The Crypteia, also referred to as Krypteia or Krupteia (Greek: κρυπτεία krupteía from κρυπτός kruptós, "hidden, secret"), was an ancient Spartan state institution involving young Spartan men. It was an exclusive element of Sparta's state-sponsored child-rearing system in which participation afforded its members, known as kryptai (κρύπται, members of the Krypteia), the opportunity to test their skills further and to prove themselves worthy of the Spartan polity. As an organisation, the Crypteia's mandate and practices are still debated by historians.

Overview 
The Crypteia had young Spartan men, probably between the ages of 21 and 30, who were described as "those judged to have the most intelligence." The men were known as hêbôntes, one of the many social categories that preceded full Spartiate citizenship, and had completed their rearing at the agoge with such success that they were marked out as potential future leaders by Spartan officials. The training kryptai endured was undoubtedly harsh, but the way in which their training was conducted is debated.
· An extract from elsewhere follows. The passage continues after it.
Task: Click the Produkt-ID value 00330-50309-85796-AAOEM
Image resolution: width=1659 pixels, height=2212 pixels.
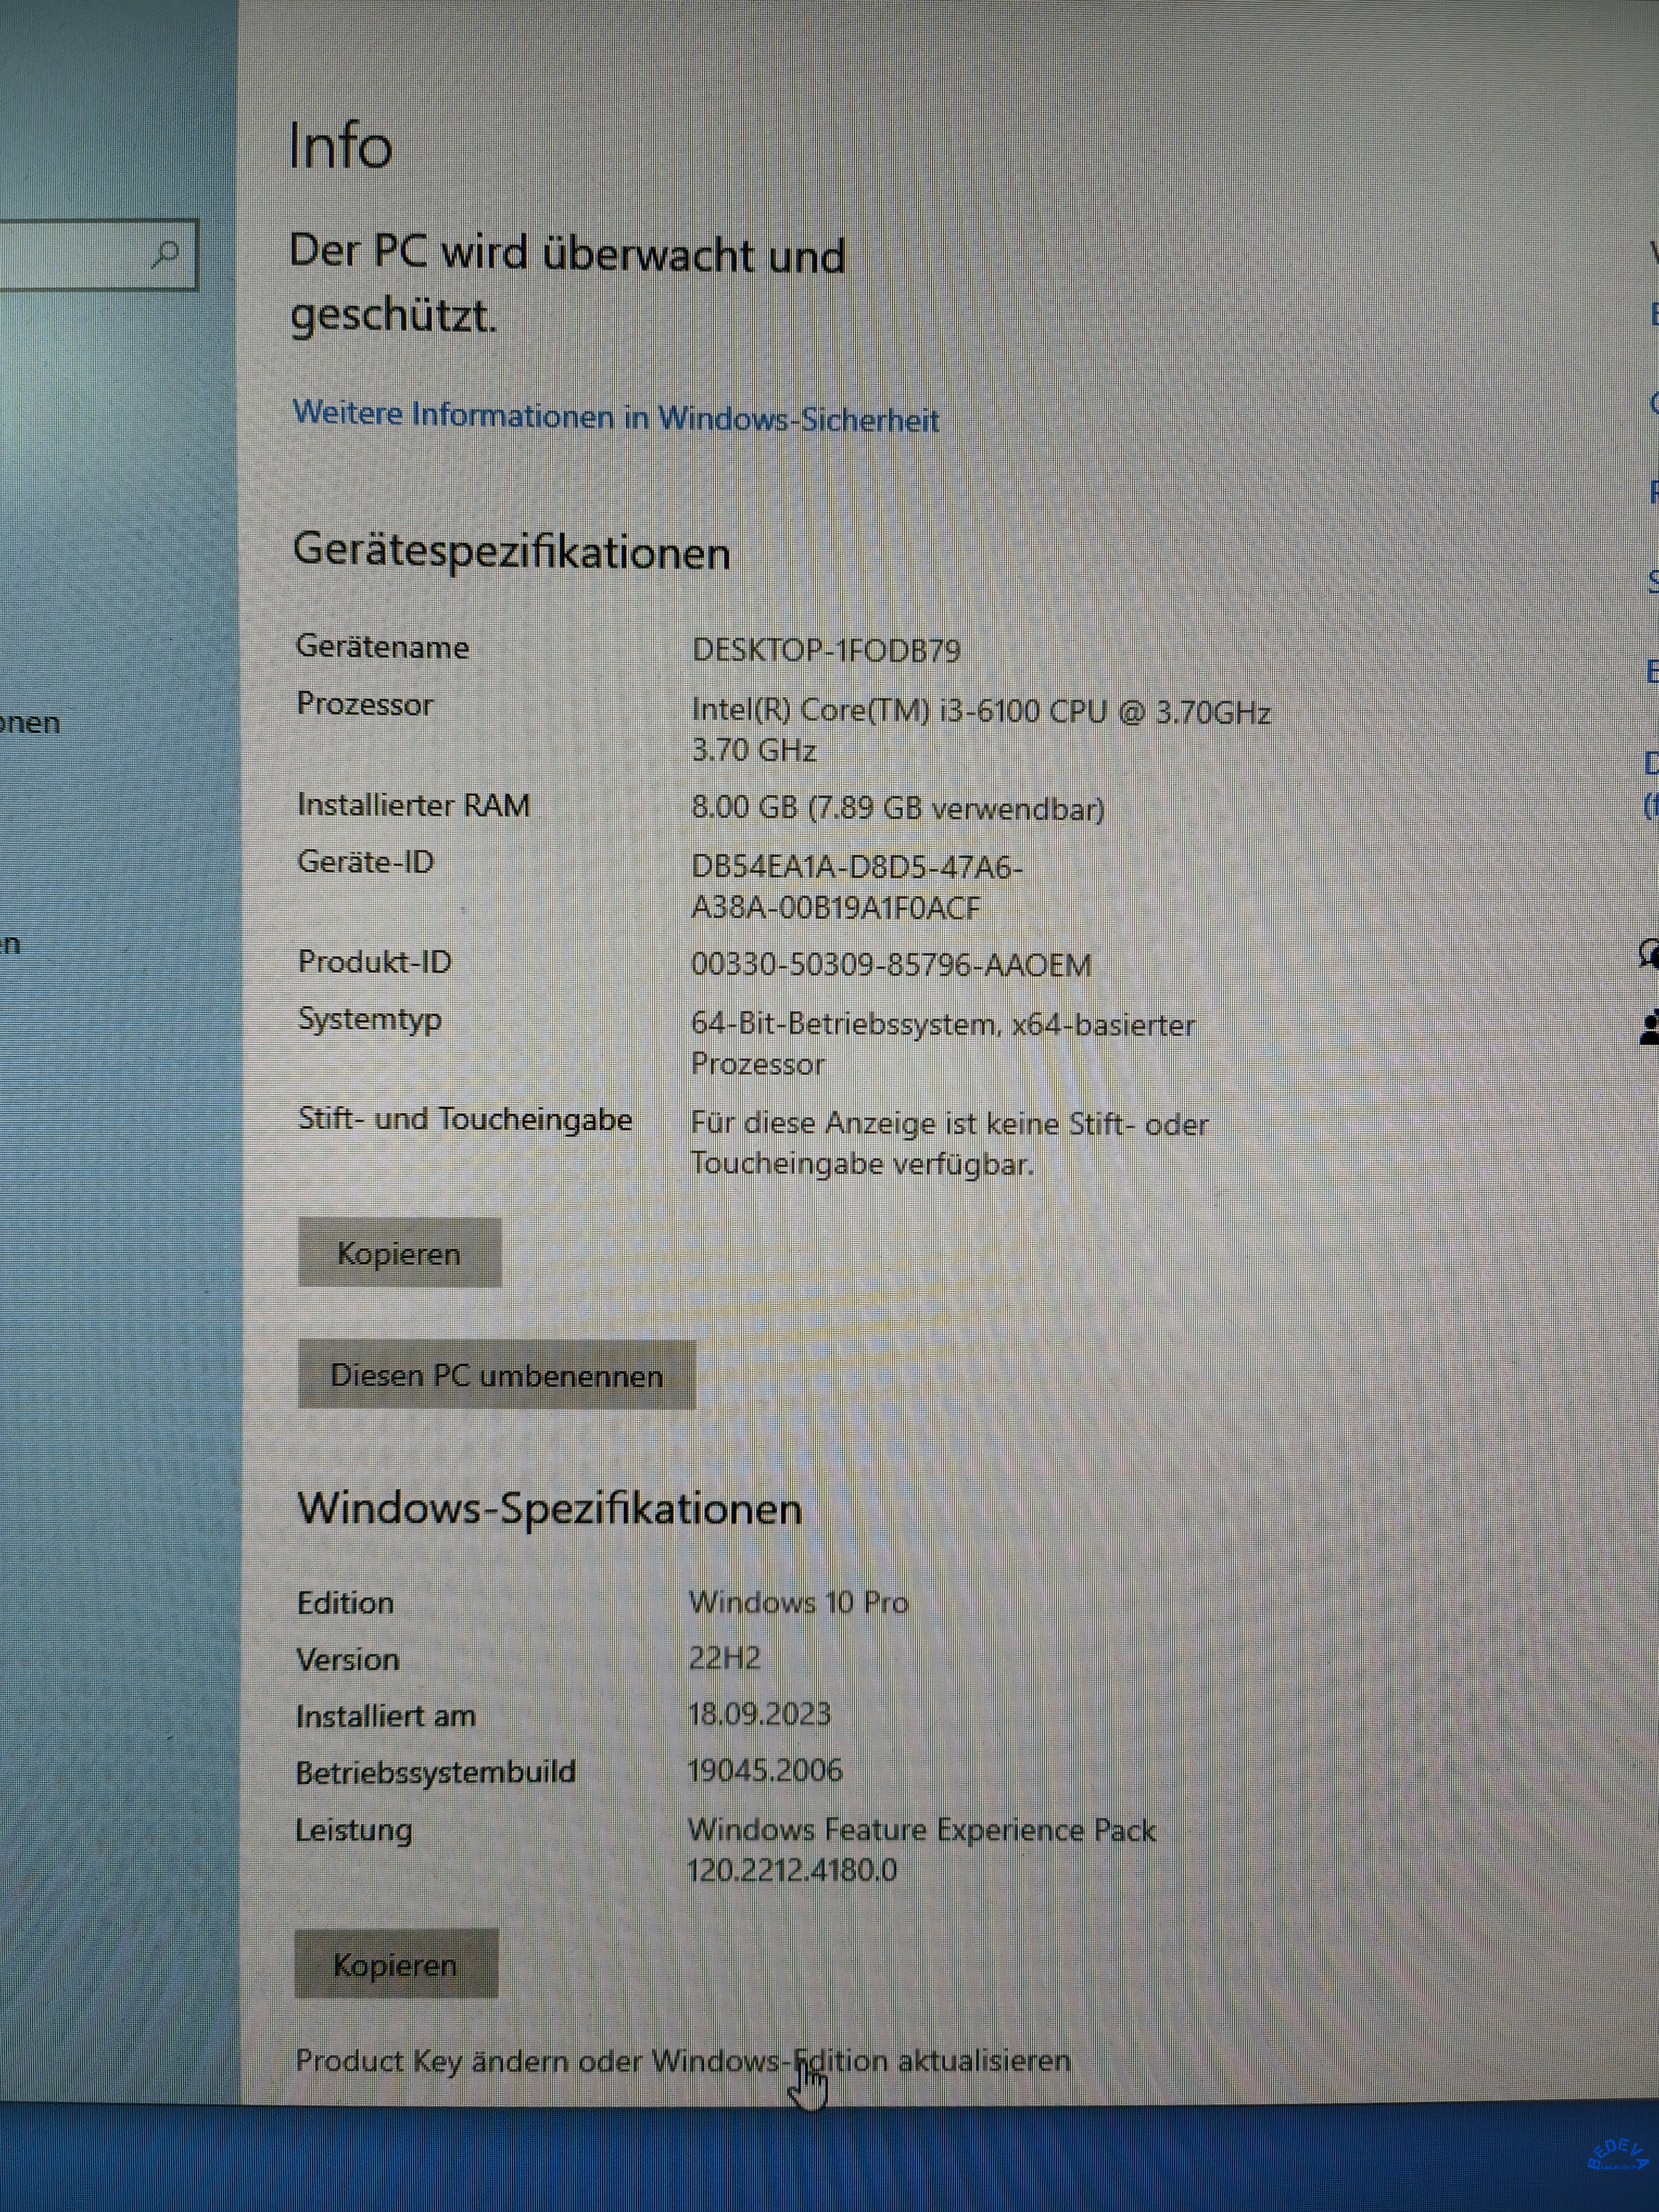Action: 891,965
According to Plato, the kryptai did not use footwear during the winter and slept without shelter. He also describes them as being unsupervised and as depending on themselves alone for survival. Plato's description might seem to imply that the kryptai were forced to be independent, but some scholars think that they may have had attendants at certain times to watch over them.

The duration of service to the Crypteia is also largely unknown, but it has been suggested that one year of service may have been all that was required of the men. Some scholars, such as Henri-Alexandre Wallon, consider the Crypteia to be a kind of secret police and state security force that was organised by the ruling class of Sparta to patrol the Laconian countryside and to terrorise the helots. Others, including Hermann Köchly and Wilhelm Wachsmuth, believe it to be a form of military training that was similar to the Athenian ephebia.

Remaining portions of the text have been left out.